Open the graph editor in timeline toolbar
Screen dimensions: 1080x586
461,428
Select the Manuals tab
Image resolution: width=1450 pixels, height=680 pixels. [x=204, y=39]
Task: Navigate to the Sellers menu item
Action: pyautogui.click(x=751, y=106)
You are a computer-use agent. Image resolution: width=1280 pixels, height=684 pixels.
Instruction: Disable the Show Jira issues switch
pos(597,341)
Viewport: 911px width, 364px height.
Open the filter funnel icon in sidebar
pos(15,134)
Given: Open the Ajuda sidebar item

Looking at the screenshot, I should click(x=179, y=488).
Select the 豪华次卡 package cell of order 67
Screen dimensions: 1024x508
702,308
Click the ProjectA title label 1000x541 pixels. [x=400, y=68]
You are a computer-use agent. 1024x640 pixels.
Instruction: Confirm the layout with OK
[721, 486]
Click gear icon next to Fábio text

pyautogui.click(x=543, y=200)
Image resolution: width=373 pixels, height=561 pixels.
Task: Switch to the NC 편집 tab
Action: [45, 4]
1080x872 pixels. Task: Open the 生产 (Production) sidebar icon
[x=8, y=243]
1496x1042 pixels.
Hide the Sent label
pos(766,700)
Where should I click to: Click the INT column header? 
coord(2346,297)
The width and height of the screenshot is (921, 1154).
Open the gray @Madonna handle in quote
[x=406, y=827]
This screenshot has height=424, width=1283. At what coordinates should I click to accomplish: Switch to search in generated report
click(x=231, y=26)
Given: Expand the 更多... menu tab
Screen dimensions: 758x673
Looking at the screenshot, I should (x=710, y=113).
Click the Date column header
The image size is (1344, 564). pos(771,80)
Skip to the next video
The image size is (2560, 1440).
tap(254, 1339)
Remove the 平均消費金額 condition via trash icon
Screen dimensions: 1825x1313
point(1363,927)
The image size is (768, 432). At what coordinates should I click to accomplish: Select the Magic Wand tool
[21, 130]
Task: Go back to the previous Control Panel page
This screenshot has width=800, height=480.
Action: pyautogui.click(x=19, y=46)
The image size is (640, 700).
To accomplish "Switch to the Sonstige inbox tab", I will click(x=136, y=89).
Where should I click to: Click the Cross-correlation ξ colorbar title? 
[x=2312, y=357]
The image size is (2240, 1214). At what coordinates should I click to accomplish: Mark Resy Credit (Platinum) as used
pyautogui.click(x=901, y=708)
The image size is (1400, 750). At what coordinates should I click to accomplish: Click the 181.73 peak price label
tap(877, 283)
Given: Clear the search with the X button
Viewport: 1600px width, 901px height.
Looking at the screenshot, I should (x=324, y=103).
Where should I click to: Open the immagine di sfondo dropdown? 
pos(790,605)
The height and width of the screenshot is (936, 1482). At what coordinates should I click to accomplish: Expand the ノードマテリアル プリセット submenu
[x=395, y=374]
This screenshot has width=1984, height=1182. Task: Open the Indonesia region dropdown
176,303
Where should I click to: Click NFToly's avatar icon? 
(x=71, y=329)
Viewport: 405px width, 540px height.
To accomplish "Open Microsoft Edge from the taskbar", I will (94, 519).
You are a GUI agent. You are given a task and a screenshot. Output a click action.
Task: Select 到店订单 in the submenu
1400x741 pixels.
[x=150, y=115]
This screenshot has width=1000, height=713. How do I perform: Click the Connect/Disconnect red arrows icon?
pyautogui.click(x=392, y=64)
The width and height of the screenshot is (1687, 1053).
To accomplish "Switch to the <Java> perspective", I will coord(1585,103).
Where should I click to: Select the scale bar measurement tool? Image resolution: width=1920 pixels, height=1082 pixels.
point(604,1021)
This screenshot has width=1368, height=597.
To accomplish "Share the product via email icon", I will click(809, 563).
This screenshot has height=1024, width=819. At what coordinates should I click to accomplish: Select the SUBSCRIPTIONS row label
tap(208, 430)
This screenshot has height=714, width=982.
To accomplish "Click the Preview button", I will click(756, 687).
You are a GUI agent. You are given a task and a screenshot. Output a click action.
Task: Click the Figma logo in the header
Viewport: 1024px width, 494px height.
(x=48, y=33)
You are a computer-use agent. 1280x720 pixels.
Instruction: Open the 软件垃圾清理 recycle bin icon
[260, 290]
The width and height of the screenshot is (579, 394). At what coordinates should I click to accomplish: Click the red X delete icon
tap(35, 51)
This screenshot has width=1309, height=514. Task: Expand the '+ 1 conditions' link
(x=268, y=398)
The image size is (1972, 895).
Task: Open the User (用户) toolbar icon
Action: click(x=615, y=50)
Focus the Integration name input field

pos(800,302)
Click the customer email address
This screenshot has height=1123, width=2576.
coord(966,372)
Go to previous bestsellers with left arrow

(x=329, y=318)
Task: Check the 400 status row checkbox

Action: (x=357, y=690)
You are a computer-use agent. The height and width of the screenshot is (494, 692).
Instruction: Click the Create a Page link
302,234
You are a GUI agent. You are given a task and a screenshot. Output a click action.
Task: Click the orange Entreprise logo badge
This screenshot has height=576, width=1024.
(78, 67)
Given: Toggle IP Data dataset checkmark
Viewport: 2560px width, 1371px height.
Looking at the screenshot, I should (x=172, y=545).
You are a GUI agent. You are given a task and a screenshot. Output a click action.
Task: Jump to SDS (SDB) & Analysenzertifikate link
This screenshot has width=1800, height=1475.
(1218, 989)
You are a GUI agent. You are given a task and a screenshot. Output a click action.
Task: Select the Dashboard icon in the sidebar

+---+

GOAL:
Arrange all of the entries above as a numbered list, leaving out any blank lines.

FINAL RESULT:
1. Open the graph editor in timeline toolbar
2. Screen dimensions: 1080x586
3. 461,428
4. Select the Manuals tab
5. Image resolution: width=1450 pixels, height=680 pixels. [x=204, y=39]
6. Task: Navigate to the Sellers menu item
7. Action: pyautogui.click(x=751, y=106)
8. You are a computer-use agent. Image resolution: width=1280 pixels, height=684 pixels.
9. Instruction: Disable the Show Jira issues switch
10. pos(597,341)
11. Viewport: 911px width, 364px height.
12. Open the filter funnel icon in sidebar
13. pos(15,134)
14. Given: Open the Ajuda sidebar item
15. Looking at the screenshot, I should click(x=179, y=488).
16. Select the 豪华次卡 package cell of order 67
17. Screen dimensions: 1024x508
18. 702,308
19. Click the ProjectA title label 1000x541 pixels. [x=400, y=68]
20. You are a computer-use agent. 1024x640 pixels.
21. Instruction: Confirm the layout with OK
22. [721, 486]
23. Click gear icon next to Fábio text
24. pyautogui.click(x=543, y=200)
25. Image resolution: width=373 pixels, height=561 pixels.
26. Task: Switch to the NC 편집 tab
27. Action: [45, 4]
28. 1080x872 pixels. Task: Open the 生产 (Production) sidebar icon
29. [x=8, y=243]
30. 1496x1042 pixels.
31. Hide the Sent label
32. pos(766,700)
33. Where should I click to: Click the INT column header? 
34. coord(2346,297)
35. The width and height of the screenshot is (921, 1154).
36. Open the gray @Madonna handle in quote
37. [x=406, y=827]
38. This screenshot has height=424, width=1283. At what coordinates should I click to accomplish: Switch to search in generated report
39. click(x=231, y=26)
40. Given: Expand the 更多... menu tab
41. Screen dimensions: 758x673
42. Looking at the screenshot, I should (x=710, y=113).
43. Click the Date column header
44. The image size is (1344, 564). pos(771,80)
45. Skip to the next video
46. The image size is (2560, 1440).
47. tap(254, 1339)
48. Remove the 平均消費金額 condition via trash icon
49. Screen dimensions: 1825x1313
50. point(1363,927)
51. The image size is (768, 432). At what coordinates should I click to accomplish: Select the Magic Wand tool
52. [21, 130]
53. Task: Go back to the previous Control Panel page
54. This screenshot has width=800, height=480.
55. Action: pyautogui.click(x=19, y=46)
56. The image size is (640, 700).
57. To accomplish "Switch to the Sonstige inbox tab", I will click(x=136, y=89).
58. Where should I click to: Click the Cross-correlation ξ colorbar title? 
59. [x=2312, y=357]
60. The image size is (2240, 1214). At what coordinates should I click to accomplish: Mark Resy Credit (Platinum) as used
61. pyautogui.click(x=901, y=708)
62. The image size is (1400, 750). At what coordinates should I click to accomplish: Click the 181.73 peak price label
63. tap(877, 283)
64. Given: Clear the search with the X button
65. Viewport: 1600px width, 901px height.
66. Looking at the screenshot, I should (x=324, y=103).
67. Where should I click to: Open the immagine di sfondo dropdown? 
68. pos(790,605)
69. The height and width of the screenshot is (936, 1482). At what coordinates should I click to accomplish: Expand the ノードマテリアル プリセット submenu
70. [x=395, y=374]
71. This screenshot has width=1984, height=1182. Task: Open the Indonesia region dropdown
72. 176,303
73. Where should I click to: Click NFToly's avatar icon? 
74. (x=71, y=329)
75. Viewport: 405px width, 540px height.
76. To accomplish "Open Microsoft Edge from the taskbar", I will (94, 519).
77. You are a GUI agent. You are given a task and a screenshot. Output a click action.
78. Task: Select 到店订单 in the submenu
79. 1400x741 pixels.
80. [x=150, y=115]
81. This screenshot has width=1000, height=713. How do I perform: Click the Connect/Disconnect red arrows icon?
82. pyautogui.click(x=392, y=64)
83. The width and height of the screenshot is (1687, 1053).
84. To accomplish "Switch to the <Java> perspective", I will coord(1585,103).
85. Where should I click to: Select the scale bar measurement tool? Image resolution: width=1920 pixels, height=1082 pixels.
86. point(604,1021)
87. This screenshot has width=1368, height=597.
88. To accomplish "Share the product via email icon", I will click(809, 563).
89. This screenshot has height=1024, width=819. At what coordinates should I click to accomplish: Select the SUBSCRIPTIONS row label
90. tap(208, 430)
91. This screenshot has height=714, width=982.
92. To accomplish "Click the Preview button", I will click(756, 687).
93. You are a GUI agent. You are given a task and a screenshot. Output a click action.
94. Task: Click the Figma logo in the header
95. Viewport: 1024px width, 494px height.
96. (x=48, y=33)
97. You are a computer-use agent. 1280x720 pixels.
98. Instruction: Open the 软件垃圾清理 recycle bin icon
99. [260, 290]
100. The width and height of the screenshot is (579, 394). At what coordinates should I click to accomplish: Click the red X delete icon
101. tap(35, 51)
102. This screenshot has width=1309, height=514. Task: Expand the '+ 1 conditions' link
103. (x=268, y=398)
104. The image size is (1972, 895).
105. Task: Open the User (用户) toolbar icon
106. Action: click(x=615, y=50)
107. Focus the Integration name input field
108. pos(800,302)
109. Click the customer email address
110. This screenshot has height=1123, width=2576.
111. coord(966,372)
112. Go to previous bestsellers with left arrow
113. (x=329, y=318)
114. Task: Check the 400 status row checkbox
115. Action: (x=357, y=690)
116. You are a computer-use agent. The height and width of the screenshot is (494, 692).
117. Instruction: Click the Create a Page link
118. 302,234
119. You are a GUI agent. You are given a task and a screenshot. Output a click action.
120. Task: Click the orange Entreprise logo badge
121. This screenshot has height=576, width=1024.
122. (78, 67)
123. Given: Toggle IP Data dataset checkmark
124. Viewport: 2560px width, 1371px height.
125. Looking at the screenshot, I should (x=172, y=545).
126. You are a GUI agent. You are given a task and a screenshot. Output a click action.
127. Task: Jump to SDS (SDB) & Analysenzertifikate link
128. This screenshot has width=1800, height=1475.
129. (1218, 989)
130. You are a GUI agent. You are given a task and a screenshot. Output a click action.
131. Task: Select the Dashboard icon in the sidebar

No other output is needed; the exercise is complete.